The reforms, announced Aug. 9 and expected to come into effect July 1, 2020, will update the reference countries Canada uses to compare its prices internationally. They’ll eliminate the U.S. and Switzerland, which are the only two countries with higher patented drug prices than Canada, and add Japan, Spain, Norway, Australia, Belgium and the Netherlands.
They’ll also provide the PMPRB with the market price of medicines in Canada, adding any possible rebates, instead of the inflated sticker price to allow the board to better assess whether a drug price is reasonable when setting its ceiling price, and give the board the ability to consider whether the drug’s price reflects its value to patients.
Health Canada said the changes are expected to save Canadians about $13.2 billion over 10 years.
The changes are necessary for bringing clarity to the drug pricing process and a win for plan sponsors, says Mike Sullivan, chief executive officer and co-founder of Cubic Health Inc. “Any changes to try to bring a bit more transparency and stabilize pricing, etc., is obviously going to be good news to any employer payer, so that’s great.”
However, the changes will only apply to drugs that aren’t on the market today, he notes, and won’t do anything to reduce the impact of the high-cost drugs that plan sponsors are currently dealing with.
Sullivan cautions employers against seeing the PMPRB changes as a “magic bullet” for managing their drug plan sustainability issues. “Plans need to be more engaged into how to responsibly and thoughtfully manage their existing challenges today with the existing drugs on the market that won’t be impacted by these new changes, and stop thinking this is . . . going to solve things,” he says. “There’s a lot employers can be doing today to better manage their claims experience . . . and then any additional benefits that come down the road through these changes, that’ll just be gravy.”
Suzanne Lepage, a private health plan strategist, agrees the changes are positive for reducing plan sponsors’ drug spend over time, but says there are associated risks. “The potential downside could be the fact that we’ll see less new drugs coming to the market in Canada, either taking a longer time to launch so they’ll come after other countries or they just will decide not to launch them in Canada at all.”

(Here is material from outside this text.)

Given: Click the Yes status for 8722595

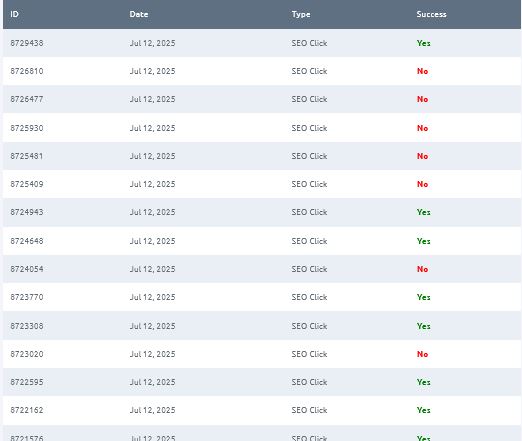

Pharmaceutical companies set their prices globally, she notes, so a country with a pricing scheme that sets a low price for a drug that’s subsequently referenced by other countries would be a disincentive to launch it. “Globally, we represent about two per cent of the overall market and if the pricing model isn’t conducive to a company succeeding with their product they may just bypass Canada or delay Canada.”
That eventuality could have consequences for employers. “One of the important parts of a benefits plan is giving employees access to treatments they need to stay healthy and to stay at work and avoid disability,” says Lepage. “If any of these new drugs that don’t come to Canada would accomplish that goal, there might be other costs associated with the benefits plan, like increased absenteeism, reduced productivity and increased disability, so we don’t know what that will look like, but that’s a risk.”
The PMPRB also published its latest report on the Canadian generic drug market on Wednesday, which found Canada has “one of the strongest generic drug markets” among Organisation for Economic Co-operation and Development countries in terms of sales and use, with generic sales up to $5.4 billion in 2018 from $3 billion in 2006.
Despite Canadians’ increasing use of generic drugs, the total sales figure was virtually the same in 2018 as in 2010 due to steep price reductions during that time, noted the report. Between 2007, when the PMPRB began tracking the generic landscape in Canada, and 2018, generic drug prices dropped almost 60 per cent.
The report also said the April 2018 agreement between the Pan-Canadian Pharmaceutical Alliance and the Canadian Generic Pharmaceutical Alliance “effectively close[d] the gap between Canadian and international prices” for generic drugs.
In 2018, generic drug utilization accounted for 76 per cent of the volume of drugs in the Canadian pharmaceutical market, which was the third highest market share of OECD countries after the U.S. and Germany.